Citing her own hometown of Beit Shemesh, Jaskoll said that the local mikvehs had already been inspected by the Health Ministry and that “women shouldn’t fear to go.”
“Especially in these times when a lot of women need family support and affection, not going to mikveh for most Orthodox women means no comfort from their husbands. It’s vital for an Orthodox woman’s life. Some women are terrified and do not know what to do. Some are angry and think its a risk and that they should be shut down. I don’t believe they should be closed down. It would cause tremendous hardship for a lot of women and families. I tend to want to be able to give people the choice.”
One woman who attended a mikveh just as the new regulations were coming into effect told The Times of Israel that while she was initially hesitant, the experience was largely positive.
“I prepared at home and then when I got there the ladies were wearing masks and gloves. It was very clean,” said the woman, a Hasid who asked to be identified by the pseudonym Esti.
“Definitely for me as an anxious person it was difficult when they said they would not check me but in the end they did without touching,” she said, referring to the checks that mikveh attendants do before allowing women to immerse.
Men’s mikvehs are a different story. While Jewish law mandates that women immerse in the mikveh, its use among men is merely customary, with many in the ultra-Orthodox community taking a dip every morning before prayers.
Earlier this month, all men’s mikvehs were shut down by order of the Religious Services Ministry but were subsequently reopened several days later under condition that strict social distancing rules be observed. While a woman attending mikveh is engaged in a solitary experience, men’s mikvehs are generally much more of a social scene, with crowded changing rooms and large baths which can accommodate several people immersing at once.

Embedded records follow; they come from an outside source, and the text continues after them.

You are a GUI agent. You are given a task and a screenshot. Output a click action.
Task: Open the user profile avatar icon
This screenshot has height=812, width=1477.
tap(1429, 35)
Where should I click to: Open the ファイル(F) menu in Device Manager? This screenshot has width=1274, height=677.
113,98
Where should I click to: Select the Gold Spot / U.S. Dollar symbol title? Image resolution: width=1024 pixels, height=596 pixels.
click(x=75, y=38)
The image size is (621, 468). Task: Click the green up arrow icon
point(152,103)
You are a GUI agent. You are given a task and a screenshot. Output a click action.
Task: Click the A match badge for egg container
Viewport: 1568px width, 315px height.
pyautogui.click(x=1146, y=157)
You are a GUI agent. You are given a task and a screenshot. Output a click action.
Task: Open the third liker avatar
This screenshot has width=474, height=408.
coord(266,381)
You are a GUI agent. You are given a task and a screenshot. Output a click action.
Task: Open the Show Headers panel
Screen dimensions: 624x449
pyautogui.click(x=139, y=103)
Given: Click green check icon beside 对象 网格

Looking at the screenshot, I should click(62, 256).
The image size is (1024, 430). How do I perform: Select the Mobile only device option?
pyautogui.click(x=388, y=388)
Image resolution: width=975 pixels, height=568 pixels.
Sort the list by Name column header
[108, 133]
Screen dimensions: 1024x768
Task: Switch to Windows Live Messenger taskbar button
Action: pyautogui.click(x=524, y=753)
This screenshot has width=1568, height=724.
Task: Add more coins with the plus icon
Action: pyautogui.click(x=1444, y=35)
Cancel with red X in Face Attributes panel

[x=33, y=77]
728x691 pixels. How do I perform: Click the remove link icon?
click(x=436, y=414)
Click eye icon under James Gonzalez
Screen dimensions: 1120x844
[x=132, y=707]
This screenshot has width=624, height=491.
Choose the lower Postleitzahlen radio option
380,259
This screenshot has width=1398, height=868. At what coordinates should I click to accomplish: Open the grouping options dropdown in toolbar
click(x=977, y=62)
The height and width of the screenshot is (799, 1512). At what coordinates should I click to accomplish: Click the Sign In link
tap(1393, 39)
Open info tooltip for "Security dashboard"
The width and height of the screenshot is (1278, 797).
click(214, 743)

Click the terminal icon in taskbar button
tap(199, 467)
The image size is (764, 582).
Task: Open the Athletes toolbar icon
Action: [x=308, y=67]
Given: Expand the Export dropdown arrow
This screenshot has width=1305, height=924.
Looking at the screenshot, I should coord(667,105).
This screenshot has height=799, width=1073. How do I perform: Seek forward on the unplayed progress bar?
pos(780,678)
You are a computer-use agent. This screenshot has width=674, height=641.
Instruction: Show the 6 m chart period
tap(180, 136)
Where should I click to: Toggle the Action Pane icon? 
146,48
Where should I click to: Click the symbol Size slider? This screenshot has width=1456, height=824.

All men's ritual baths in Israel have been ordered shut by the Ministry of Religious Affairs– but not the women's ritual baths.
*I am not joking* pic.twitter.com/U9z5RxfImk— Noga Tarnopolsky (@NTarnopolsky) March 15, 2020
However, as the Health Ministry’s social distancing regulations became increasingly stringent, it was decided to close all men’s mikvehs for good last week, said Rabbinate spokesman Kobi Alter.
“Men’s mikvehs are less of a mitzvah and are less important,” he explained. “The difference is that a woman has an obligation but the man doesn’t.”
Rabbi Chaim Kanievsky, the leading halachic authority in the Lithuanian branch of non-Hasidic Haredi Orthodoxy, is fully behind the closure, said Shmulik Woolf, a member of the rabbi’s inner circle.
Kanievsky, who had initially opposed government efforts to close yeshivas and synagogues, announced on Sunday that his followers should eschew communal prayers and worship at home.
However, some ultra-Orthodox men have been filmed (Hebrew) attempting to immerse in keilim mikvehs, small mikvehs used to dip utensils such as tableware and cutlery, and some men’s mikvehs have remained open in defiance of the new regulations.
In response, Interior Minister Aryeh Deri called on the Israel Police to begin cracking down on men’s mikvehs because they can “cause many cases of infection and even death.”